Boyfriend Dungeon Review (iceflare177)
I want to start out by saying that I mostly enjoyed this game. The fights were fun, the music was enjoyable, and the blades were hot (as promised). But, I ultimately have to give it a thumbs down because of the way it handles the intense subject matter that drives the plot: stalking, unhealthy obsession, and abuse.
At first glance, Boyfriend Dungeon seems like a light-hearted summertime adventure where you track down a bladenapper and bond with a diverse cast of cuties along the way. Sure, it gives a content warning at the beginning of the game, but I made the assumption that even if it were a crucial component of the plot, it wouldn't be 95% of what drives it forward. I was wrong. 5% of is driven by the MC gaining dating experience. The other 95% is the stalker you are forced to interact with.
You have no way of protecting yourself from this man by blocking him or otherwise removing him from your life. You do not contact the authorities or a help line. Your friends and potential partners do little to remove you from the situation. You cannot not talk to him.
I naturally stopped replying to his texts because I didn't want to subject myself to that treatment any longer (obviously abusive from the start). Unfortunately, you are forced to put up with it for the entire game if you are to get anywhere. Worse, the game doesn't tell you this. It just assumes that you would actually consider this poison a viable romance option and continue talking with him of your own free will. In terms of educating people about the subject and providing some insights on how to navigate it, this is a failure. Especially for a dating sim - a game genre defined by the player's choice to interact or not interact with whomever they want.
The game attempts to show this villain as a hurt boi who just needs therapy so he can love himself enough to stop hurting others. I understand and want to appreciate the rejection of cancel culture but the villain has gone too far down a dark rabbit hole to fall back on self love as the solution now. He tries to kill people and creates a version of Frankenstein's monster from stolen body parts which he then abuses.
To conclude, I believe the game bit off more than it could chew with this theme and should have at least allowed the player more ways to progress the main plot or just removed the attempted teachable moment entirely and focused on what it does rather well:
+ Dungeoning (I would have enjoyed more dungeons),
+ Positive representation of nonbinary characters in an industry where there are precious few who are written well,
+ The development of multiple types of relationships (friendship/romance, monogamy/polyamory, casual/serious) with multiple outcomes.

-- -- --

§ WORK TO BE COMPLETED
Rewrite the part of the Boyfriend Dungeon review between "At first glance, Boyfriend" and "talk to him.", inclusive, substituting "hotline" for "help line".

-- -- --

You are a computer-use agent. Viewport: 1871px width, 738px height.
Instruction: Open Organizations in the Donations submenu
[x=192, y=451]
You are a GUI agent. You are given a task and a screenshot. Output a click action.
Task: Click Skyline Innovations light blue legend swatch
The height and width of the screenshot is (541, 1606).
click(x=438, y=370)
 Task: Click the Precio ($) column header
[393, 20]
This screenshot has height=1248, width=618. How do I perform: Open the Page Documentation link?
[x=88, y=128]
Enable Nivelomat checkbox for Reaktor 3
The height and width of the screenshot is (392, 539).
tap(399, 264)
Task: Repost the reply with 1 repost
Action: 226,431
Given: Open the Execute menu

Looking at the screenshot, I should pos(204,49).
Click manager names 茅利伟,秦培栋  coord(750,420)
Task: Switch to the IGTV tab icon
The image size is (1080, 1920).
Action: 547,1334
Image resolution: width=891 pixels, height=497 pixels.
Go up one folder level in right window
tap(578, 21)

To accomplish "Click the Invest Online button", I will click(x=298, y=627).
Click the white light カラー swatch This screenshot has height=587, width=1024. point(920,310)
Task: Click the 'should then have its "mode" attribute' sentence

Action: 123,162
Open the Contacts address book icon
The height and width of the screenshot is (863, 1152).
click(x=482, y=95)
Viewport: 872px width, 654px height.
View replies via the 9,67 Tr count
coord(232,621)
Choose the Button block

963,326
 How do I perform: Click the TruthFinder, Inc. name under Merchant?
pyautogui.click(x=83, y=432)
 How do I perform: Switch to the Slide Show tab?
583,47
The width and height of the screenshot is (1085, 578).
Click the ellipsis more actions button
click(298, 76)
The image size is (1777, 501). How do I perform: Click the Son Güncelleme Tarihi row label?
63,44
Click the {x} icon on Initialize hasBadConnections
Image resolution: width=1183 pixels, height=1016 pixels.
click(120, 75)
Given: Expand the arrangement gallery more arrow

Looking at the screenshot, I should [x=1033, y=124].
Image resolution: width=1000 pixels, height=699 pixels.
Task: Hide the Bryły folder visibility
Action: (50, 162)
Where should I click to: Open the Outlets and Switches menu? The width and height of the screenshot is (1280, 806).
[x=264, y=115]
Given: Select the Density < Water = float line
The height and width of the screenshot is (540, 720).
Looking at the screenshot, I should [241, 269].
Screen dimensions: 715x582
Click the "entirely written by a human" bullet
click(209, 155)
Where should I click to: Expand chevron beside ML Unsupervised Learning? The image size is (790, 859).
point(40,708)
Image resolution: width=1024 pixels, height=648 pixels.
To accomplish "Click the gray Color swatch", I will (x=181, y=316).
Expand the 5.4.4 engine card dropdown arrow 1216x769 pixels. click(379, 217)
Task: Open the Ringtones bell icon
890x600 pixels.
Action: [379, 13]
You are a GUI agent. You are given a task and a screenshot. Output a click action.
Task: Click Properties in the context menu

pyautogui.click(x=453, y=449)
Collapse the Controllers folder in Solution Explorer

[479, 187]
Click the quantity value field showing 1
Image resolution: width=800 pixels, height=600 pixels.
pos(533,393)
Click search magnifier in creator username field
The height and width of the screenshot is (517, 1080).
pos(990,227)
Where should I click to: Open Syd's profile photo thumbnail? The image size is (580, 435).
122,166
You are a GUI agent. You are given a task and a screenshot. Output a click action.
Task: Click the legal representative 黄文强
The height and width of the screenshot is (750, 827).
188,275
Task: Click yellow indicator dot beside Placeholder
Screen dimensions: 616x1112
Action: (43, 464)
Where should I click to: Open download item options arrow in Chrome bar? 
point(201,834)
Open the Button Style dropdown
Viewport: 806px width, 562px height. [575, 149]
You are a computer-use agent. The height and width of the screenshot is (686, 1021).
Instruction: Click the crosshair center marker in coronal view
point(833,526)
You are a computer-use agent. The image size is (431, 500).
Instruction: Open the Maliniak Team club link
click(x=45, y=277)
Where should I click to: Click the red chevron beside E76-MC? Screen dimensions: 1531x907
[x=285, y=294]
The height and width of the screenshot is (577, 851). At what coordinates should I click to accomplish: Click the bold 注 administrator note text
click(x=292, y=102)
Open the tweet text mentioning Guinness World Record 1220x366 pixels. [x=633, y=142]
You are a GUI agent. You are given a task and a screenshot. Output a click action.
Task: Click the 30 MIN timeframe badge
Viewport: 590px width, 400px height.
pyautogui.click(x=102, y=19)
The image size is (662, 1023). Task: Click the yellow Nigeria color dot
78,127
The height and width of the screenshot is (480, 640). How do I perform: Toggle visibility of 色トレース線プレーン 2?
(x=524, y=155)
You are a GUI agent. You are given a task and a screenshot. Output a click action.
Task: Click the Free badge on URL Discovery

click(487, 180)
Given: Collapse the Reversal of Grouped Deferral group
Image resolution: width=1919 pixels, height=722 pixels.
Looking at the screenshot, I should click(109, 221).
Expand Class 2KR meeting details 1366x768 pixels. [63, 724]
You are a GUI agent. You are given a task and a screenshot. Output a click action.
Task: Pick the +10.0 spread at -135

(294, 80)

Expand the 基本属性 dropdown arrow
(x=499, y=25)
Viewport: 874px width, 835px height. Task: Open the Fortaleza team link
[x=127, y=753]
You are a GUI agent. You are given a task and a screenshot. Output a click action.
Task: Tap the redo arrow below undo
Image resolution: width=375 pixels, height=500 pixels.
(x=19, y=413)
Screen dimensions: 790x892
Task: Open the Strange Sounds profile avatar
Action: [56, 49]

-- -- --

§ SOLUTION TO THE EXERCISE
At first glance, Boyfriend Dungeon seems like a light-hearted summertime adventure where you track down a bladenapper and bond with a diverse cast of cuties along the way. Sure, it gives a content warning at the beginning of the game, but I made the assumption that even if it were a crucial component of the plot, it wouldn't be 95% of what drives it forward. I was wrong. 5% of is driven by the MC gaining dating experience. The other 95% is the stalker you are forced to interact with.
You have no way of protecting yourself from this man by blocking him or otherwise removing him from your life. You do not contact the authorities or a hotline. Your friends and potential partners do little to remove you from the situation. You cannot not talk to him.